■ Problem to work on: Every entry, from first to last, must be written out exactly.

■ Recorded data:
··········

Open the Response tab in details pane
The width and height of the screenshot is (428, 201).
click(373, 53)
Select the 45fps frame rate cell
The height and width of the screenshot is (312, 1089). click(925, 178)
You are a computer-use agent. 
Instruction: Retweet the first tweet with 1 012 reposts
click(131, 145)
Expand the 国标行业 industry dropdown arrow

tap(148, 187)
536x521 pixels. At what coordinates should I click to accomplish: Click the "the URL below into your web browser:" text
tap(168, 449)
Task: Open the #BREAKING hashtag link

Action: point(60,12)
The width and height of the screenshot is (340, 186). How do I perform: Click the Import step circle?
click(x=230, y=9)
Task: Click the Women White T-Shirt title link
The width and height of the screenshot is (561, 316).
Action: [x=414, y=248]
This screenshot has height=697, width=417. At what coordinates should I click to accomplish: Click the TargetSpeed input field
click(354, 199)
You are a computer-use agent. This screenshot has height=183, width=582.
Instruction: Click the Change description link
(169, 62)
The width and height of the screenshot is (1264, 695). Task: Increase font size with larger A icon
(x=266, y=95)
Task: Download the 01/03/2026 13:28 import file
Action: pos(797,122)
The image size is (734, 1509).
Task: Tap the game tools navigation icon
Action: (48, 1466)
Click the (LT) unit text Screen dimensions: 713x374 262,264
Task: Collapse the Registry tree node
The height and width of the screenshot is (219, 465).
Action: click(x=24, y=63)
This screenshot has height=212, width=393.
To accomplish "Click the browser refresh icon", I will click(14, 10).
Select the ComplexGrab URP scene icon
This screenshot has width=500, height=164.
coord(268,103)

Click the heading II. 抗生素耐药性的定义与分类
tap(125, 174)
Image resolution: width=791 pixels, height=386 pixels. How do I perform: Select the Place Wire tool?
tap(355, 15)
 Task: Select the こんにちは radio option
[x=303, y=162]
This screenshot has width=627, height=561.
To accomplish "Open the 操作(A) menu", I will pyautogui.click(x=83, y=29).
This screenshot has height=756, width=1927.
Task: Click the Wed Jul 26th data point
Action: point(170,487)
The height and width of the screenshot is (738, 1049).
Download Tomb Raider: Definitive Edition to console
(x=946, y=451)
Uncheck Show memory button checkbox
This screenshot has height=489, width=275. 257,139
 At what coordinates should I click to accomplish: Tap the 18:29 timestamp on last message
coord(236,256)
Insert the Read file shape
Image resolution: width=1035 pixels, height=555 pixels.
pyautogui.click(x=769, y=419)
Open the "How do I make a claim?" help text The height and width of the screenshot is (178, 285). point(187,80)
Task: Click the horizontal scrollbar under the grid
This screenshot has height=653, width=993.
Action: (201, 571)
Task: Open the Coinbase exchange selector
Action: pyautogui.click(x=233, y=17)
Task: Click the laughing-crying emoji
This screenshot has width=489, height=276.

··········

■ Result of this exercise:
Open the Response tab in details pane
The width and height of the screenshot is (428, 201).
click(373, 53)
Select the 45fps frame rate cell
The height and width of the screenshot is (312, 1089). click(925, 178)
You are a computer-use agent. 
Instruction: Retweet the first tweet with 1 012 reposts
click(131, 145)
Expand the 国标行业 industry dropdown arrow

tap(148, 187)
536x521 pixels. At what coordinates should I click to accomplish: Click the "the URL below into your web browser:" text
tap(168, 449)
Task: Open the #BREAKING hashtag link

Action: point(60,12)
The width and height of the screenshot is (340, 186). How do I perform: Click the Import step circle?
click(x=230, y=9)
Task: Click the Women White T-Shirt title link
The width and height of the screenshot is (561, 316).
Action: [x=414, y=248]
This screenshot has height=697, width=417. At what coordinates should I click to accomplish: Click the TargetSpeed input field
click(354, 199)
You are a computer-use agent. This screenshot has height=183, width=582.
Instruction: Click the Change description link
(169, 62)
The width and height of the screenshot is (1264, 695). Task: Increase font size with larger A icon
(x=266, y=95)
Task: Download the 01/03/2026 13:28 import file
Action: pos(797,122)
The image size is (734, 1509).
Task: Tap the game tools navigation icon
Action: (48, 1466)
Click the (LT) unit text Screen dimensions: 713x374 262,264
Task: Collapse the Registry tree node
The height and width of the screenshot is (219, 465).
Action: click(x=24, y=63)
This screenshot has height=212, width=393.
To accomplish "Click the browser refresh icon", I will click(14, 10).
Select the ComplexGrab URP scene icon
This screenshot has width=500, height=164.
coord(268,103)

Click the heading II. 抗生素耐药性的定义与分类
tap(125, 174)
Image resolution: width=791 pixels, height=386 pixels. How do I perform: Select the Place Wire tool?
tap(355, 15)
 Task: Select the こんにちは radio option
[x=303, y=162]
This screenshot has width=627, height=561.
To accomplish "Open the 操作(A) menu", I will pyautogui.click(x=83, y=29).
This screenshot has height=756, width=1927.
Task: Click the Wed Jul 26th data point
Action: point(170,487)
The height and width of the screenshot is (738, 1049).
Download Tomb Raider: Definitive Edition to console
(x=946, y=451)
Uncheck Show memory button checkbox
This screenshot has height=489, width=275. 257,139
 At what coordinates should I click to accomplish: Tap the 18:29 timestamp on last message
coord(236,256)
Insert the Read file shape
Image resolution: width=1035 pixels, height=555 pixels.
pyautogui.click(x=769, y=419)
Open the "How do I make a claim?" help text The height and width of the screenshot is (178, 285). point(187,80)
Task: Click the horizontal scrollbar under the grid
This screenshot has height=653, width=993.
Action: (201, 571)
Task: Open the Coinbase exchange selector
Action: pyautogui.click(x=233, y=17)
Task: Click the laughing-crying emoji
This screenshot has width=489, height=276.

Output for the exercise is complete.